SOURCE PASSAGE:

--------

Since its inception in 1921, CP has been guided by three basic values: benefit to country, to people, and to organisation. CP provides easy access to high-quality products and is expanding its operations in Thailand to include retail (such as 7-Eleven), distribution, industrial products, agricultural products, and livestock.

In the shipping and delivery business, CP has helped the lives of Thai people by shipping and delivering a wide range of goods while taking into account social, economic, and environmental impacts as well as measures for sustainability.

Also, Toyota's business in Thailand has the support of several stakeholders, such as Siam Cement Group, which is an important local partner for Toyota. It has grown along with the development of Thai society through products, tax payments, jobs, and the transfer of technology. It has also overcome many problems, such as the Asian financial crisis in 1997 and the floods in 2011.

--------

DATASET ENTRIES:
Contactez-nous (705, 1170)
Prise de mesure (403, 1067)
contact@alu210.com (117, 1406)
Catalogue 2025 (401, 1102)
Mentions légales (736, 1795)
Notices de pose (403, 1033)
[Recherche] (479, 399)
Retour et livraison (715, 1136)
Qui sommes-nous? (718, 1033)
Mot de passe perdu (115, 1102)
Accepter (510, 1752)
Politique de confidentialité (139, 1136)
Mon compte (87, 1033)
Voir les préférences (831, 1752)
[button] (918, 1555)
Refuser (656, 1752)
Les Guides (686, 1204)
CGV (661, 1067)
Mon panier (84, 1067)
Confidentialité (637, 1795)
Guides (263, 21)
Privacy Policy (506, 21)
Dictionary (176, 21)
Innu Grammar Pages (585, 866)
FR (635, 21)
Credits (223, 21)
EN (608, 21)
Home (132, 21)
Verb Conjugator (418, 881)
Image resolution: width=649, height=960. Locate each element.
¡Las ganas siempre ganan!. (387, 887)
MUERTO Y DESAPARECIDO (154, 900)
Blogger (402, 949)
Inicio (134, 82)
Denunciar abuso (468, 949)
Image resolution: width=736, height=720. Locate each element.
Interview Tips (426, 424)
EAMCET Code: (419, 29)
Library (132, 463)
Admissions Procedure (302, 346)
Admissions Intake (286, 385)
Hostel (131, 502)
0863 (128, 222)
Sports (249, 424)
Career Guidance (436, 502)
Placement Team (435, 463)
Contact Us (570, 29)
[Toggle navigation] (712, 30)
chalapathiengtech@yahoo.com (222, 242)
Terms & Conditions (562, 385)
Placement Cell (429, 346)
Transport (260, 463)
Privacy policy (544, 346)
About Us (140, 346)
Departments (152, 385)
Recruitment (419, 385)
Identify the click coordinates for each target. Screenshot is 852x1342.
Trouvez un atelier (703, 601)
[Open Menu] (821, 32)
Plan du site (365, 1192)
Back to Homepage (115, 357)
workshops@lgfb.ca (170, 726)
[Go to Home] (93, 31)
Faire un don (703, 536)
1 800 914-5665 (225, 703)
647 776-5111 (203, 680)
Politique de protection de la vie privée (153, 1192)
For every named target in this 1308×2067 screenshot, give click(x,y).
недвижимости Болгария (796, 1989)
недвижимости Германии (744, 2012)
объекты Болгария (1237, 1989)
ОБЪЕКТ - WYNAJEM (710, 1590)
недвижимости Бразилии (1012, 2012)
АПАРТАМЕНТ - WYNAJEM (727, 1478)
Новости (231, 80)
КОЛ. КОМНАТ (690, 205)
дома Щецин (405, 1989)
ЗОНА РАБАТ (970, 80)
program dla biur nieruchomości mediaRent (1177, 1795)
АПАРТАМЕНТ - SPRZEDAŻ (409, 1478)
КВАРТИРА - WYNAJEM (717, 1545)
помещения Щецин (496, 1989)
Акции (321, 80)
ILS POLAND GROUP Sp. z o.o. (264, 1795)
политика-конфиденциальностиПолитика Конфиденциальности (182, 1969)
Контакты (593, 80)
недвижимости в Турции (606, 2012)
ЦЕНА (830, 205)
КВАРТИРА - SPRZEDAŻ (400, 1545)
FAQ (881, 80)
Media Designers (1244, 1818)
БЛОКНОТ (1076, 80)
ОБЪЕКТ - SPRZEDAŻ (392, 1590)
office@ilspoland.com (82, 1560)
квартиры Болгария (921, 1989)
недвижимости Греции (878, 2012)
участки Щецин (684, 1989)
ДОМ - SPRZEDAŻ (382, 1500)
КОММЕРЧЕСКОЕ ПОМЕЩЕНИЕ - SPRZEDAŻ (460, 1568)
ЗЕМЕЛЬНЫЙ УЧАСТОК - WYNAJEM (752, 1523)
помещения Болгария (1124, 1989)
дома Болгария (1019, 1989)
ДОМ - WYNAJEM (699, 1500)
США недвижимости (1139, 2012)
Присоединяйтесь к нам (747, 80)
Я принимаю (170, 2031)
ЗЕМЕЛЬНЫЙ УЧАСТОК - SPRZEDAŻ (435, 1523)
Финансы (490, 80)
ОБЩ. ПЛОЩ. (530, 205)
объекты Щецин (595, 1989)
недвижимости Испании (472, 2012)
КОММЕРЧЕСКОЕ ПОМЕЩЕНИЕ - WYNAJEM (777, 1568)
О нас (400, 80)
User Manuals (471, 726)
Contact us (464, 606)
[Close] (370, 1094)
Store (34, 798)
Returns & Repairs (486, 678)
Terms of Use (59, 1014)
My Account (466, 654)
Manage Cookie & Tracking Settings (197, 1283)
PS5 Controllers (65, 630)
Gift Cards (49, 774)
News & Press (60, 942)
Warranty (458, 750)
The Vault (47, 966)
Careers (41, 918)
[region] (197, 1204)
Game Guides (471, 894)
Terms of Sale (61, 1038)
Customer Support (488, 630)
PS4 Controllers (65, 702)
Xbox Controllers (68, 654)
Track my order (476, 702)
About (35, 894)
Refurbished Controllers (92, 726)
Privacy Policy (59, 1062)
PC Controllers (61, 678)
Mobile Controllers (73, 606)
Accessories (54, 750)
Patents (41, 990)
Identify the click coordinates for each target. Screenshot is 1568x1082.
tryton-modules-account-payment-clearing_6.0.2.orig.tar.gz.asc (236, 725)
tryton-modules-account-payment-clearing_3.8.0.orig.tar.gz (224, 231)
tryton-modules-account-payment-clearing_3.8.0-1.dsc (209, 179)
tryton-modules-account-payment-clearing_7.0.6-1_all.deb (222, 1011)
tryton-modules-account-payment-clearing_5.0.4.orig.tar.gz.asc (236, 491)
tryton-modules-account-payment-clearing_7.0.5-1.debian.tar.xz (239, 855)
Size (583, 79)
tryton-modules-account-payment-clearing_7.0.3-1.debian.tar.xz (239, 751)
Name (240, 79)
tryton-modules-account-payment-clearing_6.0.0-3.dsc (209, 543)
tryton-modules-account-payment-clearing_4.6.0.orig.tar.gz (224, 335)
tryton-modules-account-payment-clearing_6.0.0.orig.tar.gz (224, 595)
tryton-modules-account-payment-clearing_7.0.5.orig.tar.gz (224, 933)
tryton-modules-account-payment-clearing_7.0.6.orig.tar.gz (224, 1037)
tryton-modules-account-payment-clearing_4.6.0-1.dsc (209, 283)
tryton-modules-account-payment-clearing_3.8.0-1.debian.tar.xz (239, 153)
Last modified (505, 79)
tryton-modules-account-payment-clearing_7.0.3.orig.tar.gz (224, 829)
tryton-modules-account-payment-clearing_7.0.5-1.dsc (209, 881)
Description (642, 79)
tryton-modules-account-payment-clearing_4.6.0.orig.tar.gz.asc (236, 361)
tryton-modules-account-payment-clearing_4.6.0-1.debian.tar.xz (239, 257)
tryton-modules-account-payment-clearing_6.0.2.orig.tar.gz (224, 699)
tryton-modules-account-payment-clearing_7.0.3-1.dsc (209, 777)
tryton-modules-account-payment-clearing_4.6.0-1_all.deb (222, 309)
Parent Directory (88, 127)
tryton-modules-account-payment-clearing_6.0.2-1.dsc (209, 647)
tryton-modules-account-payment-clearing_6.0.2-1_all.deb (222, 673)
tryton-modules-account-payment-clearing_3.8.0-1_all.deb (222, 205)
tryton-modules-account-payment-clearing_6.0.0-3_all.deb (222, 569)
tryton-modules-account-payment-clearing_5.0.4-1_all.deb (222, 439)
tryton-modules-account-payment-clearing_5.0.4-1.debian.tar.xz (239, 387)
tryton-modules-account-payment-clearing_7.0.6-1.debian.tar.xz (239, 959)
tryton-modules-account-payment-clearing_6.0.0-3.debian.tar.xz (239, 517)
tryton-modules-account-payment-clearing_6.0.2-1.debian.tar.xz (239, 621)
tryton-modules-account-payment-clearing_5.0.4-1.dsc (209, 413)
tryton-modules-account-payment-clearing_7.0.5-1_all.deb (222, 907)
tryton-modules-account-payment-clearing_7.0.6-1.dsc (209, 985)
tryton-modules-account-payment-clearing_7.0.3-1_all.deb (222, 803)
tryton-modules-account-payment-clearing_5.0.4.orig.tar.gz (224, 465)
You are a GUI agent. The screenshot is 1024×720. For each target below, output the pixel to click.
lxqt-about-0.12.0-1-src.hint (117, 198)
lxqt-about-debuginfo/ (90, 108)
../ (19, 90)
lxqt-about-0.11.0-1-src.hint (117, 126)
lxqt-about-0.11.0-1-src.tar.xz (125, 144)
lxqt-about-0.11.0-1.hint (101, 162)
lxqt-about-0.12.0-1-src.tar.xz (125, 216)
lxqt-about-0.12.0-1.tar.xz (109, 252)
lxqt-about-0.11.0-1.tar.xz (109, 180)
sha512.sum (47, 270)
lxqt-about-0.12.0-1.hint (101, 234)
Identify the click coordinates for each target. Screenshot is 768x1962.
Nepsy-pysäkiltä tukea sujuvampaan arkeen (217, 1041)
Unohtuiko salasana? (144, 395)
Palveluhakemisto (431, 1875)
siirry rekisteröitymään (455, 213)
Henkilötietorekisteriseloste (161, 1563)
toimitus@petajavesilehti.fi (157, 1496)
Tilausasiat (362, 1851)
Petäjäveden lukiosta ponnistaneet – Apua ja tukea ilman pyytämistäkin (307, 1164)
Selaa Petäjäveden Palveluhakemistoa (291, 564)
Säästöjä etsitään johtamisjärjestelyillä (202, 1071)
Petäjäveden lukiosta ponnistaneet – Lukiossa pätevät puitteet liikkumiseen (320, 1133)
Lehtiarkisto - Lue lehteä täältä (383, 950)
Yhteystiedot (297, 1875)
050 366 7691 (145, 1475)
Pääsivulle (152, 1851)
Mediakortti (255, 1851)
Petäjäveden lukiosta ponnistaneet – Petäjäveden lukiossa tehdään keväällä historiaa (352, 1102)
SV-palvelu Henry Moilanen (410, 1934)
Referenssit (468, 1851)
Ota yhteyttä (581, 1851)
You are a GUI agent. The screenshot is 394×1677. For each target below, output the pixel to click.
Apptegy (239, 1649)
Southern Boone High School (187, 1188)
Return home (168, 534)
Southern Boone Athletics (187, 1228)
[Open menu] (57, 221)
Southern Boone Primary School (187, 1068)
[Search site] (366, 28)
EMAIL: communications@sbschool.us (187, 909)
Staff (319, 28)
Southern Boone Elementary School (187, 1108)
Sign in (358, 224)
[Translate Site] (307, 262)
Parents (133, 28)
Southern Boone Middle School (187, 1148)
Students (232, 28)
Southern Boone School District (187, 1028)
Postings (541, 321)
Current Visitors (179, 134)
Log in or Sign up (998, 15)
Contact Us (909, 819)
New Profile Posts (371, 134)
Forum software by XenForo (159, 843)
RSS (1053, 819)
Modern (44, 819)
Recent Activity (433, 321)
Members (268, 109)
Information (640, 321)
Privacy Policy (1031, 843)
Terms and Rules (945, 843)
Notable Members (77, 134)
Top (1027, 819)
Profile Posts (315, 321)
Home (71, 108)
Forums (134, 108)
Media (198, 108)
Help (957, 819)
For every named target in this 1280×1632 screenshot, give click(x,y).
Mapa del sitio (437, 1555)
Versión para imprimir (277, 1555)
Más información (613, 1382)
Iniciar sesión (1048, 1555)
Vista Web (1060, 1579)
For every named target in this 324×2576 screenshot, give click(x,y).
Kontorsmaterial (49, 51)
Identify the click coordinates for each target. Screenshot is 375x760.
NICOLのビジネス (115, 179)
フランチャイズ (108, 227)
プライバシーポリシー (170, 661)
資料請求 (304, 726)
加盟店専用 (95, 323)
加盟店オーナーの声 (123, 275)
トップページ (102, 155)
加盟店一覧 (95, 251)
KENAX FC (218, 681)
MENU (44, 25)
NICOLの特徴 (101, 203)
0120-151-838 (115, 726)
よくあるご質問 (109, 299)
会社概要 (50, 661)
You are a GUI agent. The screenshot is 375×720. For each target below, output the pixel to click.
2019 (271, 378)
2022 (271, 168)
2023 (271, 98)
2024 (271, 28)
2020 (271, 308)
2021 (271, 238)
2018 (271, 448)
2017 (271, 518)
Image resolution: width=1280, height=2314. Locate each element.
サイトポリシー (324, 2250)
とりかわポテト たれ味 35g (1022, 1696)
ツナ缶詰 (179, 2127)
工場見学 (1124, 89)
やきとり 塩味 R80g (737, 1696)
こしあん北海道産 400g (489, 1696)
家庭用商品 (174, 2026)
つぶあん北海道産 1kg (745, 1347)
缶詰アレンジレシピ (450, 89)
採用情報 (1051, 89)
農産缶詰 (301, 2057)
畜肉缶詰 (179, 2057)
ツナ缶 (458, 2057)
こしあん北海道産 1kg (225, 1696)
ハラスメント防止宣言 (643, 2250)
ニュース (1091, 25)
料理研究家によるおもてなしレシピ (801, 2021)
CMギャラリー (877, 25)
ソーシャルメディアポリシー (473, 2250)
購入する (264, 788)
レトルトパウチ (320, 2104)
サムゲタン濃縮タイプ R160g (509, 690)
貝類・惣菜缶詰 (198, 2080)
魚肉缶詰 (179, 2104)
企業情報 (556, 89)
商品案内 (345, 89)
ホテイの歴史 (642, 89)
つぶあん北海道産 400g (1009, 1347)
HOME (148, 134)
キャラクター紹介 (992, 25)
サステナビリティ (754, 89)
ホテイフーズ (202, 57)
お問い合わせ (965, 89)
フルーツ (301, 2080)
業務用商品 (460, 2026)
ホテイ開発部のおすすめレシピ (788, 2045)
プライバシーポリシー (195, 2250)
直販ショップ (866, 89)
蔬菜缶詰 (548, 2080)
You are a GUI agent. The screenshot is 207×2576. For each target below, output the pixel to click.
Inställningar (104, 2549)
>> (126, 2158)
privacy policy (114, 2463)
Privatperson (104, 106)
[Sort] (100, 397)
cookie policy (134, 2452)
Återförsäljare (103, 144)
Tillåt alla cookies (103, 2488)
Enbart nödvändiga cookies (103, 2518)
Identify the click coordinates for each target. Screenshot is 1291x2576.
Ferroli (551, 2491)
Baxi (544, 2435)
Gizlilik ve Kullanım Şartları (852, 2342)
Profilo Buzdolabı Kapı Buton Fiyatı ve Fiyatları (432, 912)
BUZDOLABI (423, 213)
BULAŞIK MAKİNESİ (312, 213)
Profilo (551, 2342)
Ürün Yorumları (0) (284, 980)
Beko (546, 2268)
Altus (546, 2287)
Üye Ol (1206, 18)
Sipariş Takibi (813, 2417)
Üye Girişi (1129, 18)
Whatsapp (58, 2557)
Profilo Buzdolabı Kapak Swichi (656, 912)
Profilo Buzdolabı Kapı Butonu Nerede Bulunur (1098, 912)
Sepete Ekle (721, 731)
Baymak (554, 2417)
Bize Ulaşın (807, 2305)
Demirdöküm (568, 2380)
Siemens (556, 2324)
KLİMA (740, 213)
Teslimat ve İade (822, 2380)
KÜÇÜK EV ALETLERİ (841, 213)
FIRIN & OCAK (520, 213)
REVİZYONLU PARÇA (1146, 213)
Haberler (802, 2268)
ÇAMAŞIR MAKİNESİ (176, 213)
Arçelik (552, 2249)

--------

REQUIRED TASK A:
In the passage about CP and Toyota in Thailand, reproduce the text between "Since its inception" and "products, and livestock.", inclusive, replacing "inception" with "founding".
REQUIRED TASK B:
Pick up the passage about CP and Toyota in Thailand after its final sentence and keep writing.

FINAL ANSWER A:
Since its founding in 1921, CP has been guided by three basic values: benefit to country, to people, and to organisation. CP provides easy access to high-quality products and is expanding its operations in Thailand to include retail (such as 7-Eleven), distribution, industrial products, agricultural products, and livestock.

FINAL ANSWER B:
Akio Toyoda, President and CEO of Toyota, commented, "The two companies, both of which consider the best for Thailand and the Earth, have agreed to proceed with what we can do now by using each company's strengths and assets. I believe that taking this crucial step will allow us to be rewarded with appreciation from the country and will change the future landscape." Dhanin Chearavanont, Senior Chairman of C.P. Group, responded, "What President Toyoda and I share is affection and gratitude to Thailand, and both of us very much want to give back to the country. I am delighted that both companies have an opportunity to jointly consider collaboration toward carbon neutrality in Thailand and welcome any companies that share the same carbon neutrality ambitions."

Specifically, CP and Toyota will study social implementation in the following three areas:

  • Production of hydrogen using biogas derived from farm wastes (with a focus on economic zones)

  • Introduction of fuel cell delivery trucks into CP's fleet, which are to use the above-mentioned hydrogen (provide a variety of solutions such as BEV and FCEV, considering travel distance and load weight)

  • Efficient logistics by proposing optimised delivery routes through connectivity technology

By coordinating these efforts, the two businesses will do what they can to cut carbon dioxide emissions across the board in the energy sector, from generation to distribution to consumption.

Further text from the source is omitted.